> _SUPPLIED TEXT_
◇ ◇ ◇ ◇

I used an American 7-blade last year and can tell you that at 1.5" or thereabouts is almost not doable in the summer when it gets nice and thick. I ultimately had to go back to the rotary until I took the plunge and got a gas reel.


----------



## Jeff20 (Jun 30, 2017)

Hey everyone 1st post here, Just wanted to chime in on the manuel. I have two. The 1st is the same Scott's 5 blade that is posted, I've had it for 3 yrs now. I maintain mine at .5 to 5/8. Last yr I tried the seven blade Amer. but like Jericho, I was thinking more blades the smother the turf. motorized yes, manual no. I'm still using the scott's it's a better cut than a rotory but you get the washboard. Every yr. I want to go motorized but I have some tight turns and yard is really small 1k. You will get lots of people staring but you will get use to it. Other on here will reconmend how you scalp but I'll just say have lots of heavy duty trash bags. Oh sorry for the long post guys. My Honda HR214 is going on 30yrs old and it's on it's last leg, so show yr. wife the price of a new Honda vs a used Greens mower or a trucut mower.

◇ ◇ ◇ ◇

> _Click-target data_
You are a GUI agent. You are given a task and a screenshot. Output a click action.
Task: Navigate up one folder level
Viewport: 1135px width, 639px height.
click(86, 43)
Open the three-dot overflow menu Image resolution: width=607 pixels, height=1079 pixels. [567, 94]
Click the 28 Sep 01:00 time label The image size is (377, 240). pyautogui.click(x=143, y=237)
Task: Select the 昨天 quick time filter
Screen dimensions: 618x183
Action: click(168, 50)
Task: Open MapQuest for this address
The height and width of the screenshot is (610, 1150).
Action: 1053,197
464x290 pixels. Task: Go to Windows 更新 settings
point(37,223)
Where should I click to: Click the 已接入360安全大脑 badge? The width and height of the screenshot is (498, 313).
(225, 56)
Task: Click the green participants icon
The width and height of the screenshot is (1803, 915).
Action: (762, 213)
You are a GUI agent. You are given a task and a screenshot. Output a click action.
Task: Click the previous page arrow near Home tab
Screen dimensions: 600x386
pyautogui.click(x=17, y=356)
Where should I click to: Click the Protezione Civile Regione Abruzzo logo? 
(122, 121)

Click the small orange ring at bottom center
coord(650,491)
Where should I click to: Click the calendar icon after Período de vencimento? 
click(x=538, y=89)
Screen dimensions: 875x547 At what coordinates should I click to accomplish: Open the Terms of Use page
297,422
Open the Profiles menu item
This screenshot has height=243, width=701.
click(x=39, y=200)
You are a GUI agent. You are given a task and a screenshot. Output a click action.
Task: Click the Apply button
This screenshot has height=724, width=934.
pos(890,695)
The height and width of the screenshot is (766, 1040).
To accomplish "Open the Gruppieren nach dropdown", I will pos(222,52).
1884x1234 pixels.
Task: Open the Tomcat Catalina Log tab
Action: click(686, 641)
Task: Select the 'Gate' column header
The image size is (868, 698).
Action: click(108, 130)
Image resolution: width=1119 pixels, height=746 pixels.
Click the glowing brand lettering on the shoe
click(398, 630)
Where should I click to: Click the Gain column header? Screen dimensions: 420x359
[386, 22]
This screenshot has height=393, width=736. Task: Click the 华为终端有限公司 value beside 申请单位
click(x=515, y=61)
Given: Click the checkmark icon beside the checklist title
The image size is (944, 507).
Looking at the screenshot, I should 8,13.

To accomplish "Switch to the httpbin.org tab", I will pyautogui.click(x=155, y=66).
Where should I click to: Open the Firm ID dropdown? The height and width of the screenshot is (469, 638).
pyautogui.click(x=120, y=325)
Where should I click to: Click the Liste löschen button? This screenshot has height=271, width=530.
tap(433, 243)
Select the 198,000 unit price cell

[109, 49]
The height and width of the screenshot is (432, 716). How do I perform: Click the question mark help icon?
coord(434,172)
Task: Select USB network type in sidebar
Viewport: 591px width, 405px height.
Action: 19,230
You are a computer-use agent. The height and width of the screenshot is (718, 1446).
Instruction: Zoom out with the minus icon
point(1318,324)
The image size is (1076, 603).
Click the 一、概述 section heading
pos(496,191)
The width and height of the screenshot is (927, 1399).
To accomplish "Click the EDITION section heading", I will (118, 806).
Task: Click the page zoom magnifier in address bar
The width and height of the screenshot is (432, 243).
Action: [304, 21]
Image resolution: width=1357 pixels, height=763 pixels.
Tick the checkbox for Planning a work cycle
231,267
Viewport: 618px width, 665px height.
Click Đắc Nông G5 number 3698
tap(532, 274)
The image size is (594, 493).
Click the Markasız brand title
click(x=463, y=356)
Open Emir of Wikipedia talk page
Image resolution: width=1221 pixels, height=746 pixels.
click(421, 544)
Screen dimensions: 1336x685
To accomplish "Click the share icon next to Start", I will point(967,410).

◇ ◇ ◇ ◇

> _TASK INSTRUCTIONS_
A: In the mower thread, why does Jeff20 still not have a motorized mower despite wanting one every year? Answer in one to three sentences.
B: From the mower thread, copy the passage from "## Jeff20 (Jun" to "a trucut mower." word for word.

> _WORKED ANSWERS_
A: Jeff20 has some tight turns to mow around, and the yard is very small, about 1k.

B:
## Jeff20 (Jun 30, 2017)

Hey everyone 1st post here, Just wanted to chime in on the manuel. I have two. The 1st is the same Scott's 5 blade that is posted, I've had it for 3 yrs now. I maintain mine at .5 to 5/8. Last yr I tried the seven blade Amer. but like Jericho, I was thinking more blades the smother the turf. motorized yes, manual no. I'm still using the scott's it's a better cut than a rotory but you get the washboard. Every yr. I want to go motorized but I have some tight turns and yard is really small 1k. You will get lots of people staring but you will get use to it. Other on here will reconmend how you scalp but I'll just say have lots of heavy duty trash bags. Oh sorry for the long post guys. My Honda HR214 is going on 30yrs old and it's on it's last leg, so show yr. wife the price of a new Honda vs a used Greens mower or a trucut mower.